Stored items
━━━━

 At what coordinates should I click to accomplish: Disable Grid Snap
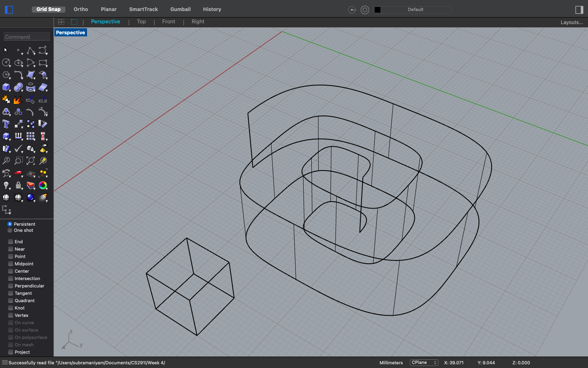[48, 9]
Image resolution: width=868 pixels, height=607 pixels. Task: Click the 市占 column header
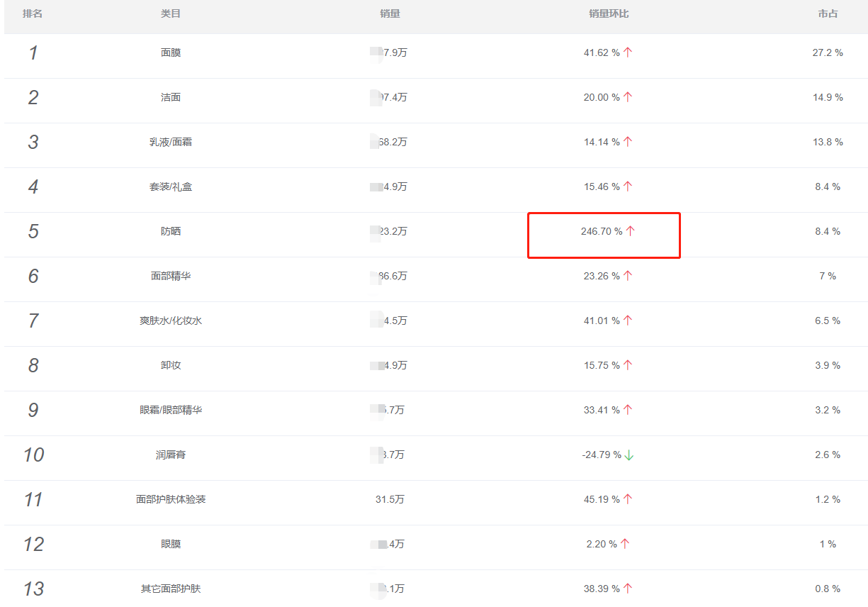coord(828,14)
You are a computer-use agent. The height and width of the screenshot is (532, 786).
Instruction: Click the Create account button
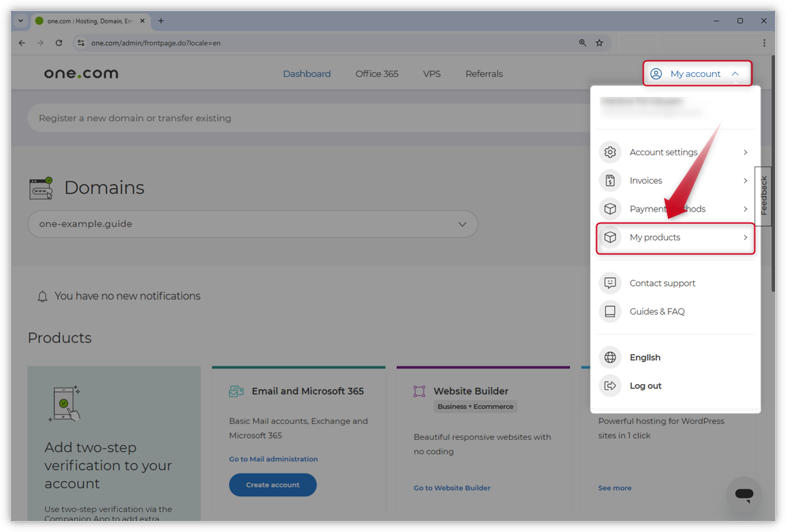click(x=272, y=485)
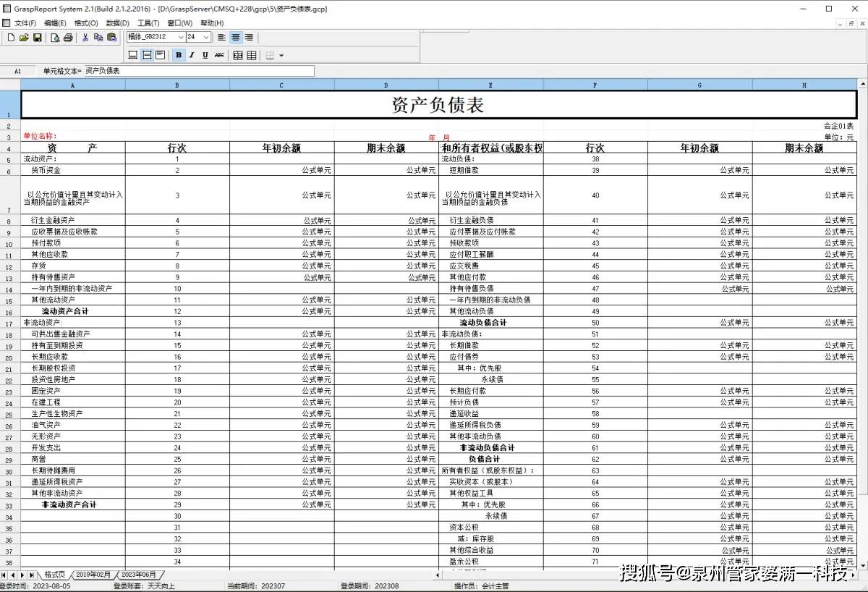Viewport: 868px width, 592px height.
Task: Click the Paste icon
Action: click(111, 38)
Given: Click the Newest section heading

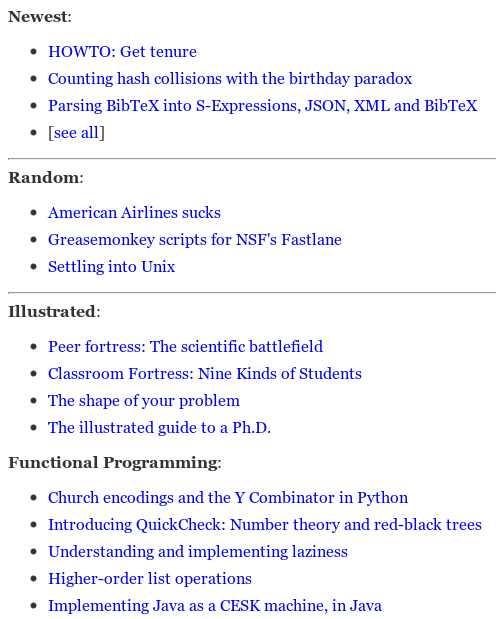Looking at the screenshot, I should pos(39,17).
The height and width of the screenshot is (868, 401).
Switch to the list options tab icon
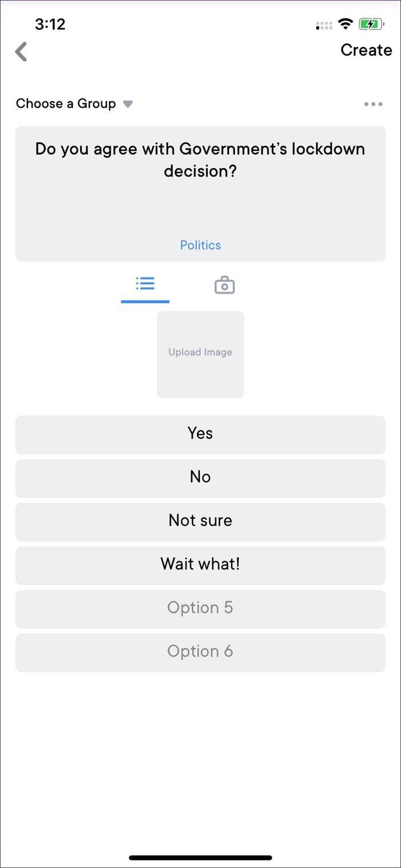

━━━━

**ASSIGNED TASK**
Output all the entries above verbatim, please. No images.

**SOLUTION**
 At what coordinates should I click to accomplish: Disable Grid Snap
[48, 9]
Image resolution: width=868 pixels, height=607 pixels. Task: Click the 市占 column header
coord(828,14)
You are a computer-use agent. The height and width of the screenshot is (532, 786).
Instruction: Click the Create account button
click(x=272, y=485)
Viewport: 868px width, 592px height.
Task: Click the Paste icon
Action: click(111, 38)
Given: Click the Newest section heading

Looking at the screenshot, I should pos(39,17).
The height and width of the screenshot is (868, 401).
Switch to the list options tab icon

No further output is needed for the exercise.